Tant que mon film peut être tourné à Hong Kong, je n’abandonne pas
Film fait de cinq courts métrages, Ten Years est sorti le 17 décembre 2015 à Hong Kong. Il dépeignait une version dystopique de la ville qui s’inspirait du sentiment de malaise général face à l’autorité croissante de Pékin. Dix ans plus tard, Kiwi Chow, qui a réalisé l’un de ces courts métrages, se souvient des foules qui se pressaient aux projections communautaires lorsque des cinémas grand public ont refusé de diffuser l’œuvre, primée en 2016 à Hong Kong. «Pour beaucoup de gens, Ten Years dépeignait la situation difficile de Hong Kong (…) et la manière dont les libertés pouvaient être perdues», explique Kiwi Chow.

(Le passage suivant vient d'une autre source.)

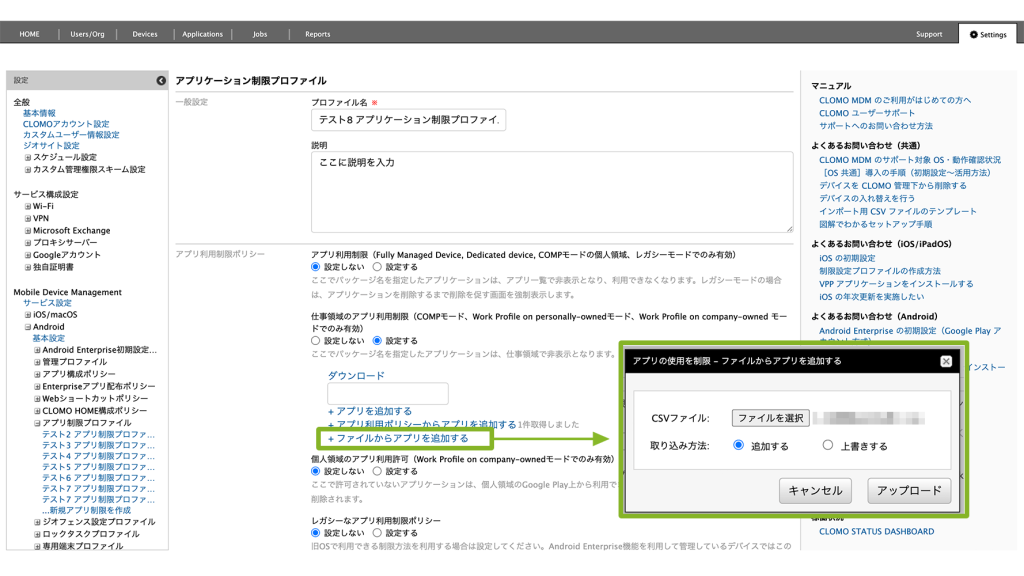Close the file upload dialog
This screenshot has height=576, width=1024.
tap(945, 361)
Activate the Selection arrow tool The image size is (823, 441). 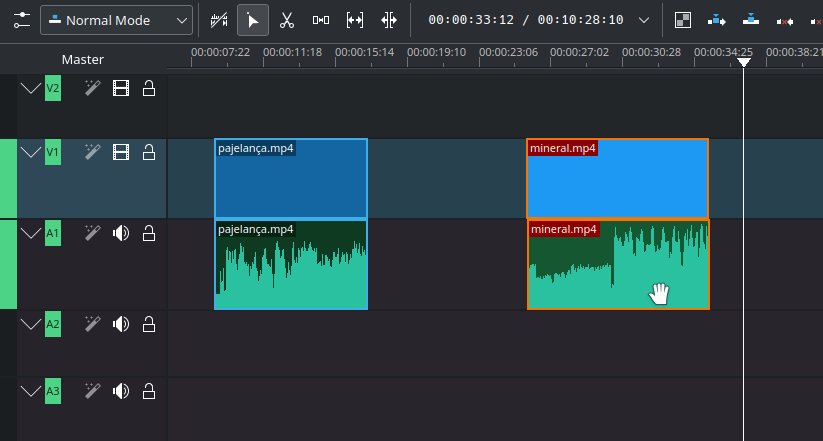click(x=253, y=20)
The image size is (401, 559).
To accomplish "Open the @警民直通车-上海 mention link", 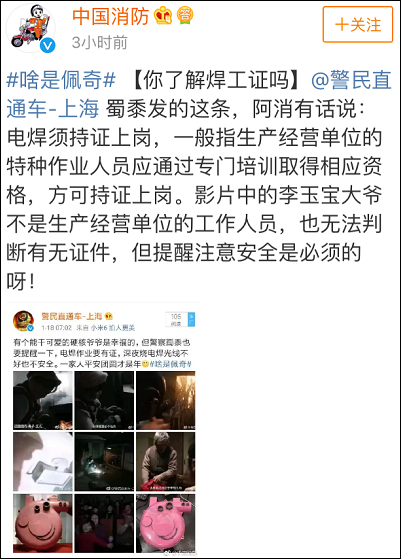I will pos(199,94).
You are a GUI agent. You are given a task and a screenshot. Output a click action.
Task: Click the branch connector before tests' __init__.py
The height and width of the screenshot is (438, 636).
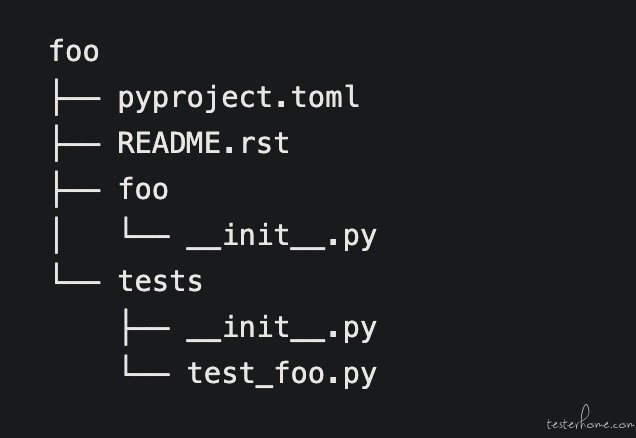click(144, 328)

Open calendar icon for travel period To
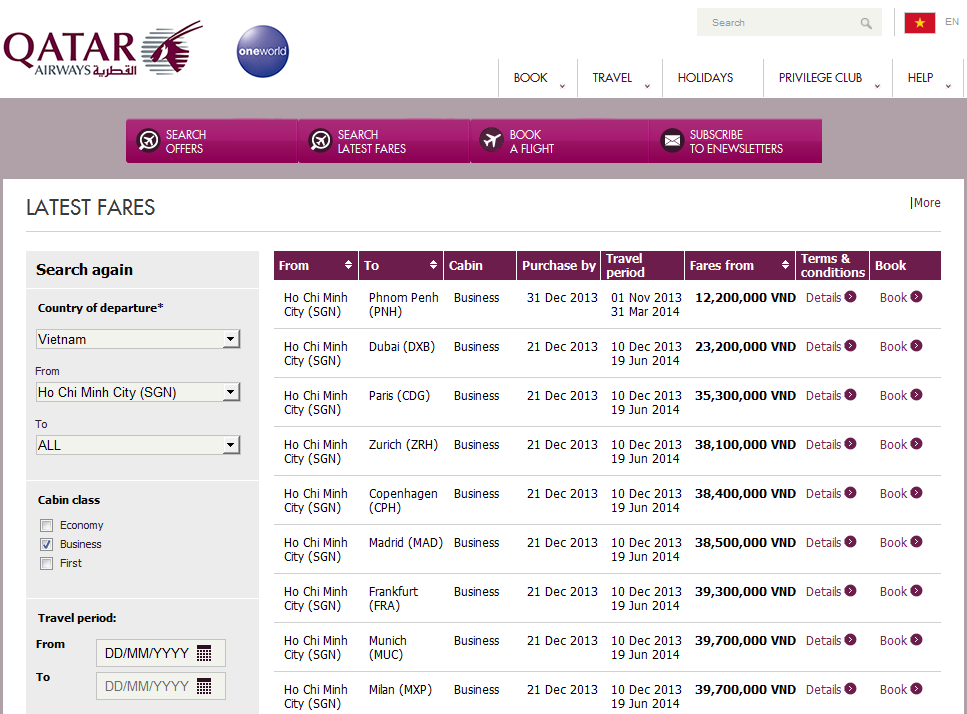click(204, 687)

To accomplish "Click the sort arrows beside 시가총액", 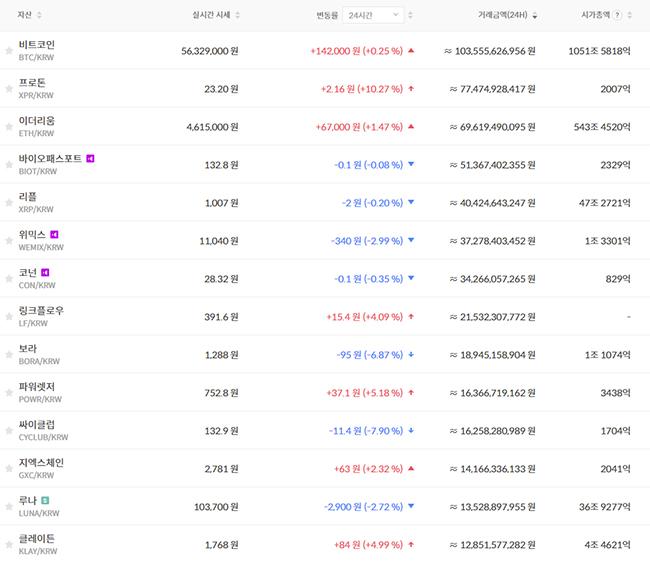I will [x=630, y=16].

La partie qu’il a réalisée, intitulée Self-Immolator («Celle qui s’immole»), se termine par une scène montrant une femme âgée s’asperger d’essence et allumer un briquet. «L’auto-immolation était un symbole de sacrifice. Je voulais demander aux Hongkongais : « Dans quelle mesure êtes-vous prêts à vous sacrifier pour des valeurs telles que la liberté et la justice? »», a-t-il expliqué. Les manifestations prodémocratie de 2019 furent sa réponse. D’une ampleur et d’une violence sans précédent dans la ville, elles ont conduit à plus de 10 200 arrestations et plus de 200 condamnations en justice.
Des soutiens à Taïwan
Kiwi Chow, alors occupé par un drame romantique, a toutefois tourné de nombreuses séquences des manifestations, qui allaient devenir le documentaire Revolution of Our Times. Le film a été présenté en avant-première au festival de Cannes en juillet 2021, mais Kiwi Chow n’a jamais essayé de le projeter à Hong Kong et a conservé l’anonymat de toute l’équipe de production. «Après avoir réalisé Revolution of Our Times, je m’attendais à ne plus pouvoir faire de films pendant assez longtemps et j’étais mentalement préparé à aller en prison», a-t-il déclaré.
Le cinéaste n’est pas allé en prison, mais investisseurs et collaborateurs lui ont tourné le dos, condamnant presque son nouveau film, Deadline. Aucune école hongkongaise n’a accepté d’accueillir son tournage, l’obligeant à déplacer la production à Taïwan, où le film est sorti le mois dernier. Des soutiens hongkongais de Kiwi Chow se sont rendus à Taïwan pour assister à des projections spéciales de Deadline. L’un des organisateurs a déclaré avoir été fouillé par les douanes à son retour. Interrogées, les douanes de Hong Kong ont refusé de commenter.
Malgré la censure de plus en plus courante à Hong Kong, Kiwi Chow a déclaré qu’il ne voulait pas «abandonner» la ville. «Je devrais peut-être réduire mon budget ou modifier le scénario», a-t-il déclaré. «Tant que (mon film) peut être tourné à Hong Kong, je n’abandonne pas.»